Rahat Fateh Ali Khan (Punjabi,  ; born 9 December 1974) is a Pakistani Singer, primarily of Qawwali, a form of Sufi devotional music. Khan is one of the biggest and highest paid singers in Pakistan. He is the nephew of Nusrat Fateh Ali Khan, son of Farrukh Fateh Ali Khan and grandson of Qawwali singer Fateh Ali Khan. In addition to Qawwali, he also performs ghazals and other light music. He is also popular as a playback singer in Hindi cinema and the Pakistan film industry.

Early life
Rahat was born into a Punjabi family of Qawwals and classical singers in Faisalabad, Punjab, Pakistan. He is the son of Farrukh Fateh Ali Khan, grandson of Fateh Ali Khan and the nephew of legendary Qawwali singer Nusrat Fateh Ali Khan.

Rahat displayed an adoration for music from a very young age and was often found to be singing with his uncle and father, as young as three. From an age of seven, he was already being trained by his uncle Nusrat Fateh Ali Khan in the art of singing Qawwali.

Career
Rahat performed publicly for the first time, when he was nine, at the death anniversary of his grandfather. Since he was fifteen, he was an integral part of Nusrat Fateh Ali Khan's well-known qawwali group and toured the UK with his uncle in 1985. He also performed solo songs at different concerts, in addition to fulfilling his roles in the Quawalli group.
════
Exercises to complete.
[1] According to the Rahat Fateh Ali Khan biography, in what year did he tour the UK with his uncle?
[2] Copy the part of the Rahat Fateh Ali Khan biography between "Rahat displayed an" and "the Quawalli group.", inclusive, changing "uncle" to "mentor".
[3] Carry on the Rahat Fateh Ali Khan biography from the point where it stops.

Supplied material.
════
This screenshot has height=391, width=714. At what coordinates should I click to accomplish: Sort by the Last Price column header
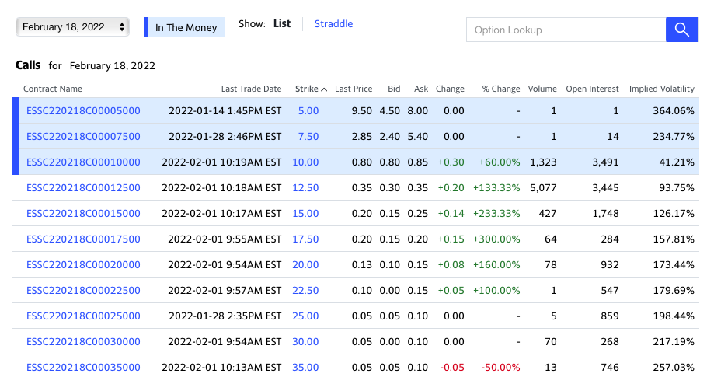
════
Answers for the exercise.
[1] 1985

[2]
Rahat displayed an adoration for music from a very young age and was often found to be singing with his mentor and father, as young as three. From an age of seven, he was already being trained by his mentor Nusrat Fateh Ali Khan in the art of singing Qawwali.

Career
Rahat performed publicly for the first time, when he was nine, at the death anniversary of his grandfather. Since he was fifteen, he was an integral part of Nusrat Fateh Ali Khan's well-known qawwali group and toured the UK with his mentor in 1985. He also performed solo songs at different concerts, in addition to fulfilling his roles in the Quawalli group.

[3]
He debuted as a playback singer in Bollywood with the movie Paap (2003), in the song "Mann Ki Lagan".

In April 2012 Rahat toured in the UK, performing at Wembley Arena and the Manchester Arena, playing to a combined audience of over 20,000 people and creating a record of maximum ticket-sales.

The song "Zaroori Tha" from the album Back 2 Love (2014) became the first original non-film music video from the Indian subcontinent to cross 100 million views on YouTube after two years, and 200 million views within three years of its release. Eventually it reached to 1 Billion views. He is also touring with Leo Twins from Nescafé Basement on a regular basis.

Soundtracks and collaboration
In a subordinate role with his uncle Nusrat Fateh Ali Khan, working in collaboration with Eddie Vedder, of the American rock band, Pearl Jam, Rahat contributed to the soundtrack of the 1995 Hollywood film, Dead Man Walking. In 2002, he worked on the soundtrack of The Four Feathers in collaboration with the American composer of orchestral and film music, James Horner. In 2002, Rahat guested with The Derek Trucks Band on the song "Maki Madni" for Trucks' album, Joyful Noise. In 2006, his vocals were featured on the soundtrack of Mel Gibson's Apocalypto.

Television
He judged the show, Chhote Ustaad alongside Sonu Nigam. He was also one of the judges on the singing reality show Junoon, premiered on NDTV Imagine in 2008.

Nobel Peace Prize Concert
Rahat became the first Pakistani to perform at any Nobel Prize concert, when he was invited to the concert at 2014 Nobel Peace Prize ceremony. He performed Nusrat Fateh Ali Khan's most memorable qawwali "Tumhe Dillagi" and "Mast Qalandar", and he also sang "Aao Parhao" there.

Musical shows

Coke Studio
Rahat has appeared in five editions of the Pakistani musical show Coke Studio.

He first appeared in season 1, where he collaborated with singer Ali Azmat for the track "Garaj Baras". He then collaborated with Abida Parveen in season 7 for "Chhaap Tilak Sab Chheeni".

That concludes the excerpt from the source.